La légende de la Femme de la Forêt, présente uniquement dans la région du Maramures, est très vivace et occupe une place prépondérante dans la vie, les mœurs et dans la littérature de cette région montagneuse du nord-ouest de la Roumanie. Dès mon premier séjour dans le "judet" du Maramures, attirée par les récits de mon guide, Vasile Bud (professeur de Biologie à Oncesti) j'ai de suite été passionnée par cette créature " la Fata Paduri" qu'on dit avoir été engendrée par une sorcière et dont le père serait "l'Homme de la nuit".
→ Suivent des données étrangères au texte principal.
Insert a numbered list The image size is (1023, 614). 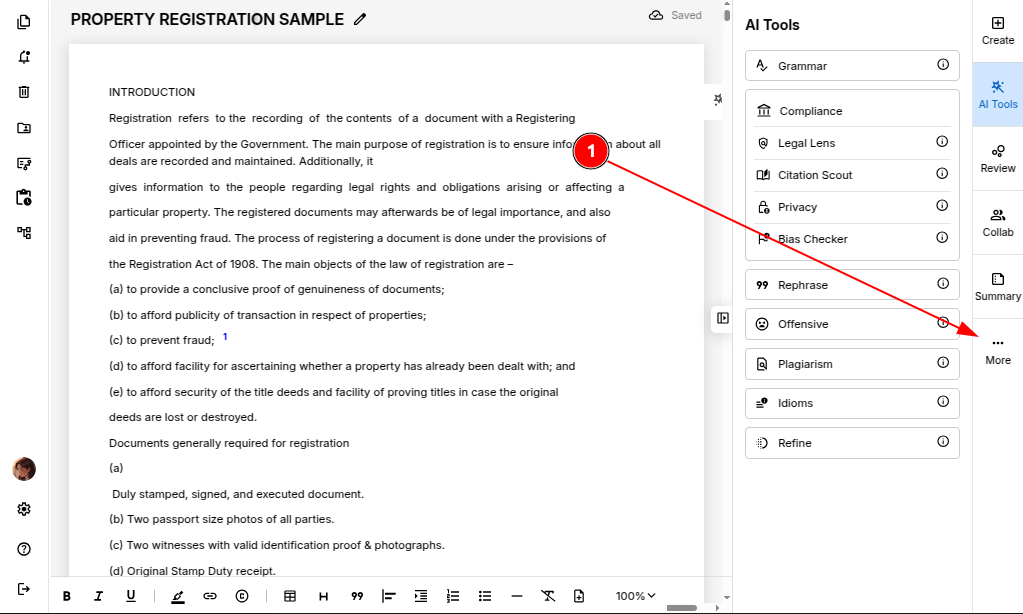(x=453, y=596)
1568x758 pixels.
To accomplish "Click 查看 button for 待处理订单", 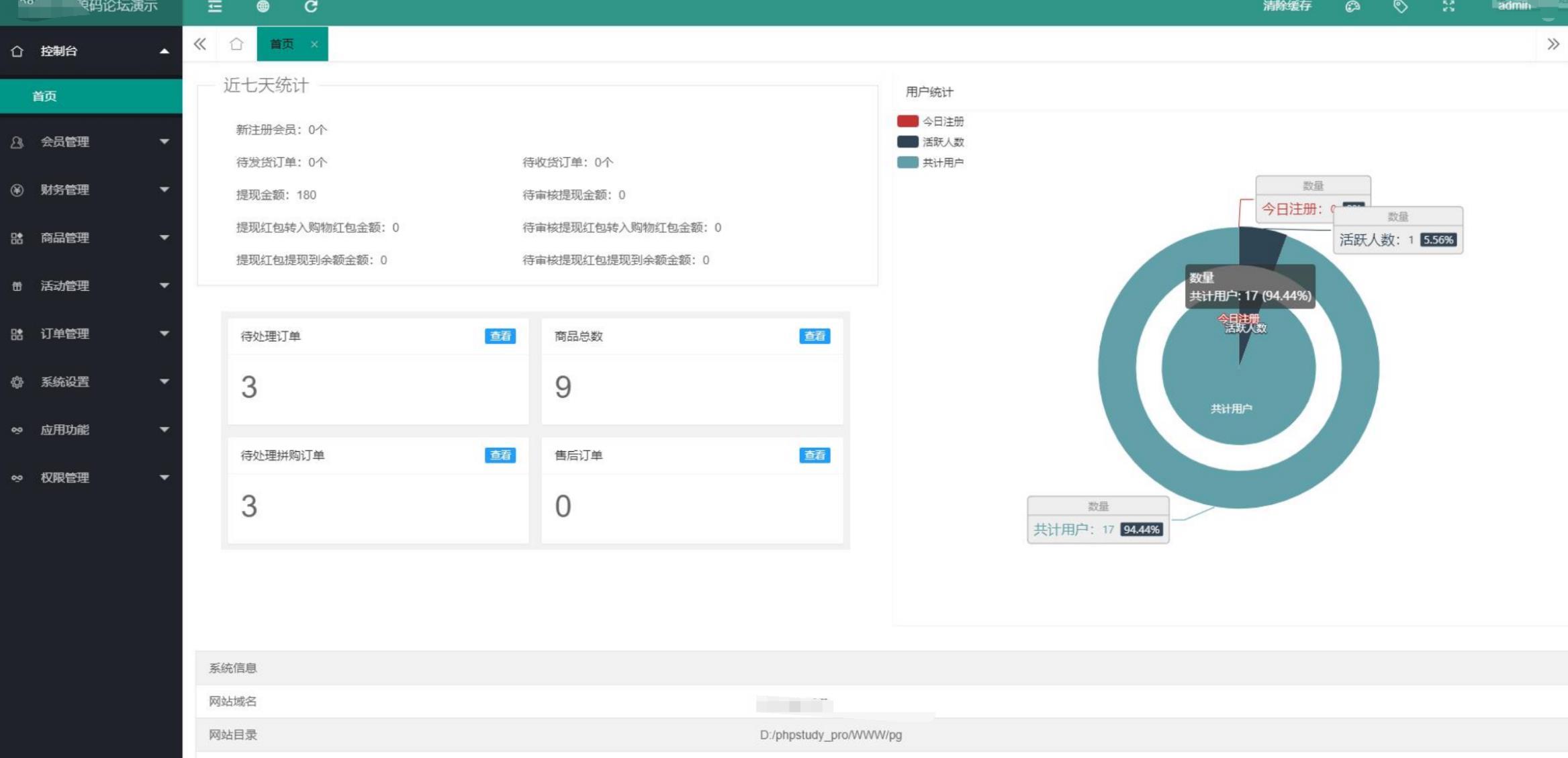I will (501, 335).
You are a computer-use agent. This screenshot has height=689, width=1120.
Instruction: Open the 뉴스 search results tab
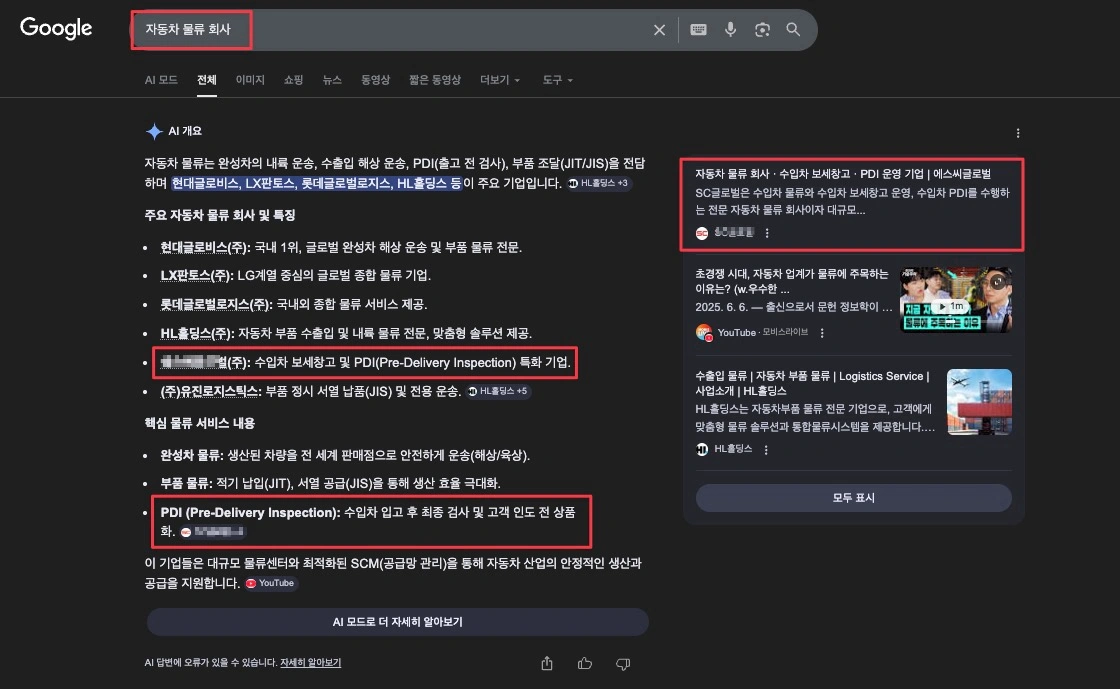coord(332,81)
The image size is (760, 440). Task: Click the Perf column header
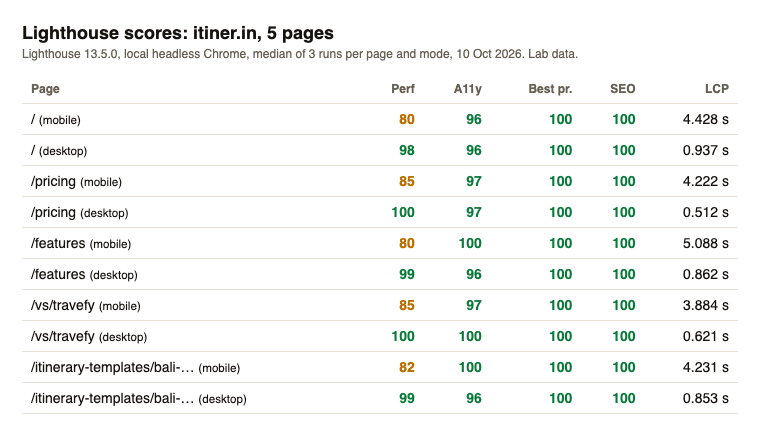pos(403,89)
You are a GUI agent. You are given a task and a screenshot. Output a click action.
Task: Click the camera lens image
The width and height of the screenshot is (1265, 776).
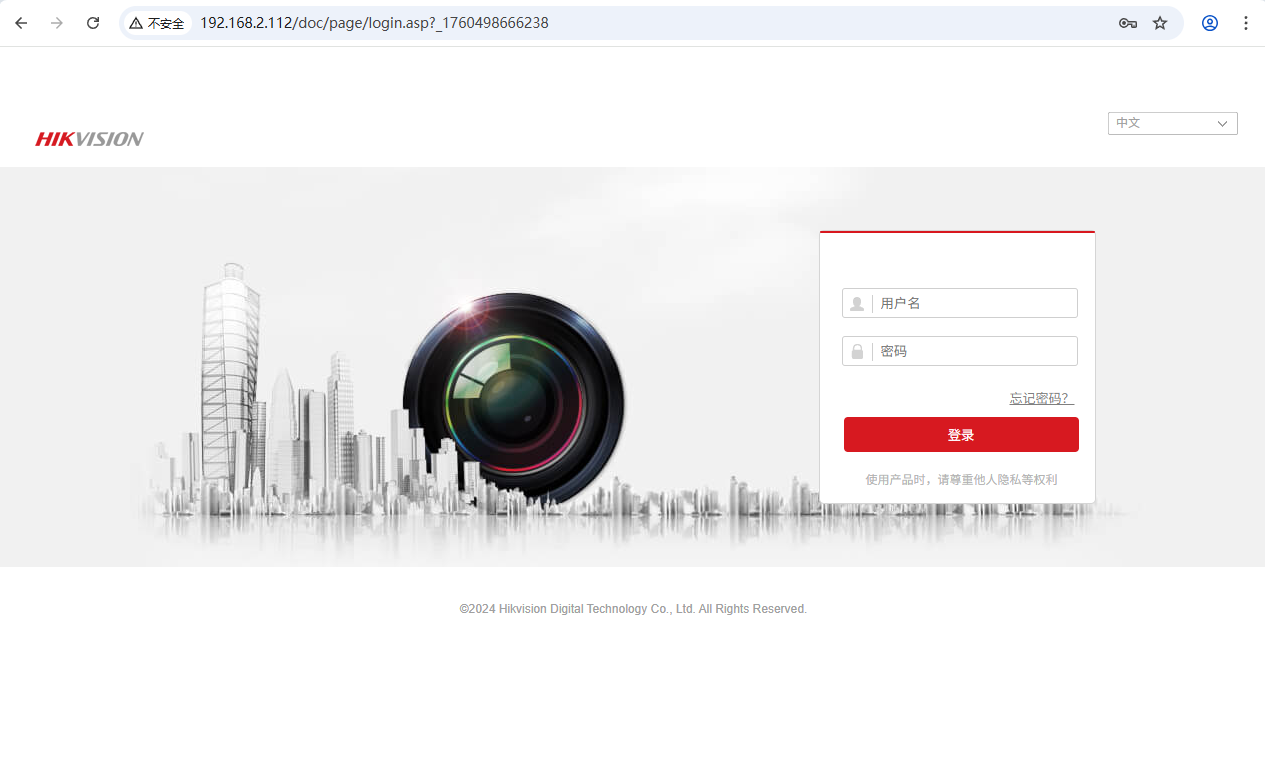[x=514, y=396]
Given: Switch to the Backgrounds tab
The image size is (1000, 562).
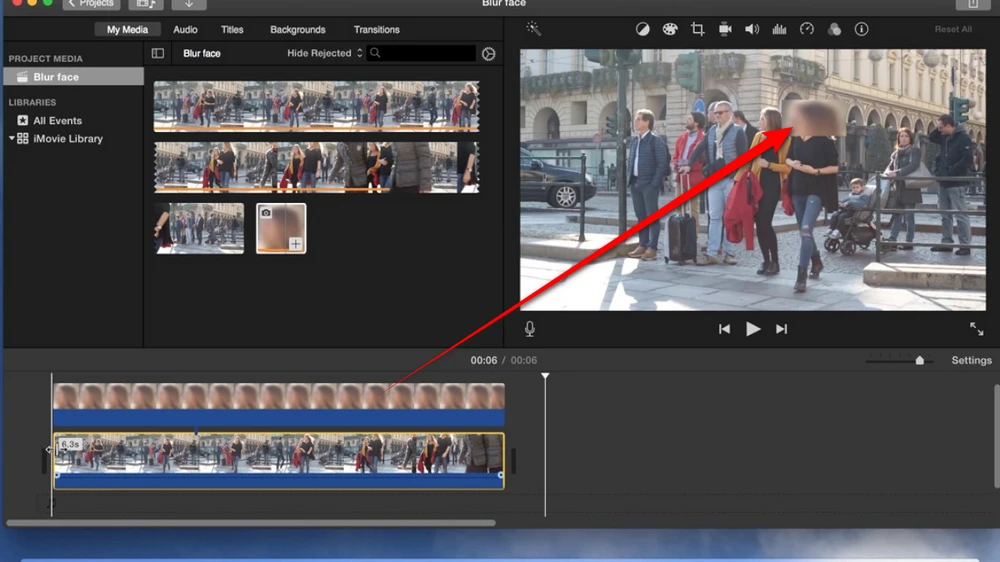Looking at the screenshot, I should (x=297, y=29).
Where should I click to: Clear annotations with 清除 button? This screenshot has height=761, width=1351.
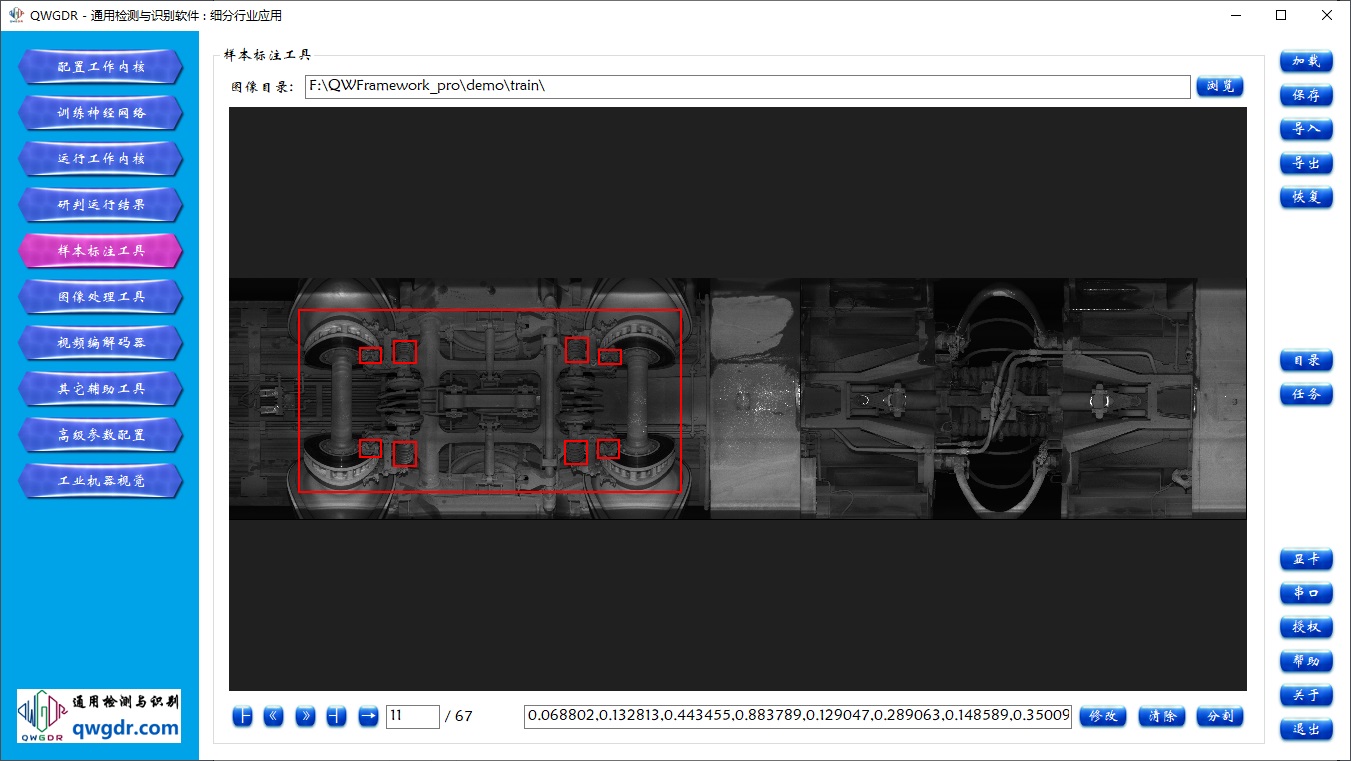pos(1161,716)
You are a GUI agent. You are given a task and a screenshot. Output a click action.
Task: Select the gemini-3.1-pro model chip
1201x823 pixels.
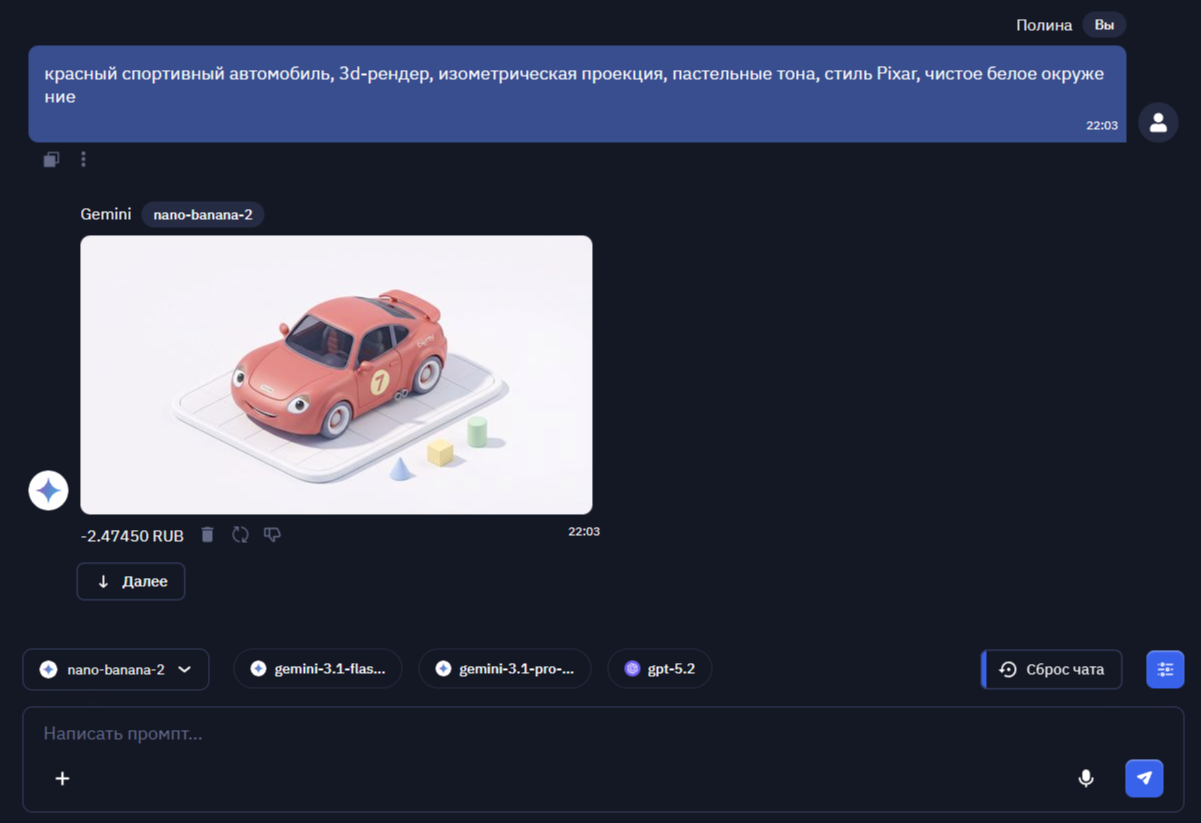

De retour en France, mes recherches m'ont amenée à découvrir les écrits de Jean Cuisenier, ethnologue, héritier de Lévi-Strauss, directeur du Musée des Arts et Traditions Populaires de Paris. Dans son livre "Mémoires des Carpathes, La Roumanie millénaire "Ed Plon, Paris 1998, il nous fait partager plus de trente années de ses réflexions sur la vie quotidienne des Roumains du nord de la Transylvanie, de 1970 à 2000. Le livre "Contes et tradition orale en Roumanie de l'éthologue Franck Alvares Pereyre de 1976 nous apporte également de précieux récits.
"Parlez moi de la Femme de de la Forêt " spontanément chaque villageois enregistrés à l'aide de mon enregistreur de téléphone se mettaient à me raconter à sa manière.
Stetiu Petru, instituteur et professeur de violon du village de Serbi, me dit avoir préparé son examen en utilisant la Légende de la Femme de la Forêt. Il me fait part de l'existence d'une magie qui empêche les vaches de donner du lait et d'une contre-magie pour permettre de les traire à nouveau.
Vasile Bud, lui me dit que les garçons du village d'Oncesti qui retrouvent leurs promises pour des rendez-vous galants, le soir, après leur travail aux champs, redoutent toujours de rencontrer la Femme de la Forêt. Celle-ci les attire par des chants; ils la suivent hypnotisés et leur arrive parfois des calamités.
L’arrivée de l’électricité dans les Maramures (vers 1970) aurait mis fin à ces manifestations, croit-il !
Maria, la femme du chef de la “fête des moutons” de Vadu Izei, me raconte qu’ alors qu’elle était âgée de 12 ou 13 ans, son grand-père berger a rencontré la Femme de la Forêt. Celle-ci est entrée chez eux, un mardi soir, pour manger toute la nourriture présente. Maria a eu très peur. Cette mésaventure s’est répétée plusieurs fois dit-elle. Elle ajoute que la Femme de la Forêt lui est apparue vêtue de peaux de bêtes, qu’elle vit la nuit et se montre aux êtres humains dans les champs environnants et même dans les habitations.
La légende de la Femme de la Foret et ses différentes versions malgré son côté cruel, injuste, parfois illogique et surprenant, vise avant tout la protection et le respect de la nature.
La vie moderne, les progrès de la civilisation, la raréfaction de ceux qui peuvent encore raconter sont les ennemis des légendes qui tendent, à disparaitre. Pourtant, les êtres humains ont besoin de donner un sens à leur vie. Ils ont aussi besoin de modèles de comportements conforme à la morale.
Le message que les contes nous transmettent est que "la lutte contre les graves difficultés de la vie est inévitable et qu'il faut, au lieu de s'y dérober, affronter fermement les épreuves inattendues de la vie". Bruno Bettelheim qui écrit cela dans son livre "Psychanalyse des contes de fées" en est intimement persuadé. Aristote et Platon nous le disent depuis l'aube des temps.